● TASK TO CARRY OUT
What you return must match the listing word for word.

● DATA TO USE
%%

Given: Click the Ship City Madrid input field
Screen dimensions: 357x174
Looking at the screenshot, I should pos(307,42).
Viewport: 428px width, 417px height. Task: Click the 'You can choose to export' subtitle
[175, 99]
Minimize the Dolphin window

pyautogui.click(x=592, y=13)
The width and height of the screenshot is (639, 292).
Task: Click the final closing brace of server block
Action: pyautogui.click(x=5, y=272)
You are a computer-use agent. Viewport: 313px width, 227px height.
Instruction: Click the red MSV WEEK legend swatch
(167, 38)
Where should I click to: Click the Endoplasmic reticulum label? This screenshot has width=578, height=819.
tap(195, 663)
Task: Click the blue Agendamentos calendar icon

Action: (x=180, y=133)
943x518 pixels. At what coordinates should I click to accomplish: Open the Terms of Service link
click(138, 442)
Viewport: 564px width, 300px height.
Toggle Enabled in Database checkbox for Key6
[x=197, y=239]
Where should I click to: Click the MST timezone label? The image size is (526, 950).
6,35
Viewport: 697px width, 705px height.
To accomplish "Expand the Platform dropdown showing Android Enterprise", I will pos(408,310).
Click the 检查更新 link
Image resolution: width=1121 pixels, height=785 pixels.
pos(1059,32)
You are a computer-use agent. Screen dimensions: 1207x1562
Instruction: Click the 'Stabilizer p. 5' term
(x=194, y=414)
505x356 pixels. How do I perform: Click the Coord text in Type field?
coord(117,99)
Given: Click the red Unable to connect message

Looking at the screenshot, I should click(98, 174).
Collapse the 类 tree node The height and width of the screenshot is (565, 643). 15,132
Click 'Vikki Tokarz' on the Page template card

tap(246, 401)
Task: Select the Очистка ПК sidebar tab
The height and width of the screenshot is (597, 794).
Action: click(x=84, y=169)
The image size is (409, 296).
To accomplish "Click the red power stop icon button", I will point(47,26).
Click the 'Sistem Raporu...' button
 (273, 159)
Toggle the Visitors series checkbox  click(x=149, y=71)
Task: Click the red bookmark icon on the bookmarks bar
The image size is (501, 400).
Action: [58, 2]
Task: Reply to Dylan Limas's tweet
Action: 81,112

%%

● ANSWER FOR THIS EXERCISE
Given: Click the Ship City Madrid input field
Screen dimensions: 357x174
Looking at the screenshot, I should pos(307,42).
Viewport: 428px width, 417px height. Task: Click the 'You can choose to export' subtitle
[175, 99]
Minimize the Dolphin window

pyautogui.click(x=592, y=13)
The width and height of the screenshot is (639, 292).
Task: Click the final closing brace of server block
Action: pyautogui.click(x=5, y=272)
You are a computer-use agent. Viewport: 313px width, 227px height.
Instruction: Click the red MSV WEEK legend swatch
(167, 38)
Where should I click to: Click the Endoplasmic reticulum label? This screenshot has width=578, height=819.
tap(195, 663)
Task: Click the blue Agendamentos calendar icon

Action: (x=180, y=133)
943x518 pixels. At what coordinates should I click to accomplish: Open the Terms of Service link
click(138, 442)
Viewport: 564px width, 300px height.
Toggle Enabled in Database checkbox for Key6
[x=197, y=239]
Where should I click to: Click the MST timezone label? The image size is (526, 950).
6,35
Viewport: 697px width, 705px height.
To accomplish "Expand the Platform dropdown showing Android Enterprise", I will pos(408,310).
Click the 检查更新 link
Image resolution: width=1121 pixels, height=785 pixels.
pos(1059,32)
You are a computer-use agent. Screen dimensions: 1207x1562
Instruction: Click the 'Stabilizer p. 5' term
(x=194, y=414)
505x356 pixels. How do I perform: Click the Coord text in Type field?
coord(117,99)
Given: Click the red Unable to connect message

Looking at the screenshot, I should click(98, 174).
Collapse the 类 tree node The height and width of the screenshot is (565, 643). 15,132
Click 'Vikki Tokarz' on the Page template card

tap(246, 401)
Task: Select the Очистка ПК sidebar tab
The height and width of the screenshot is (597, 794).
Action: click(x=84, y=169)
The image size is (409, 296).
To accomplish "Click the red power stop icon button", I will point(47,26).
Click the 'Sistem Raporu...' button
 (273, 159)
Toggle the Visitors series checkbox  click(x=149, y=71)
Task: Click the red bookmark icon on the bookmarks bar
The image size is (501, 400).
Action: [58, 2]
Task: Reply to Dylan Limas's tweet
Action: 81,112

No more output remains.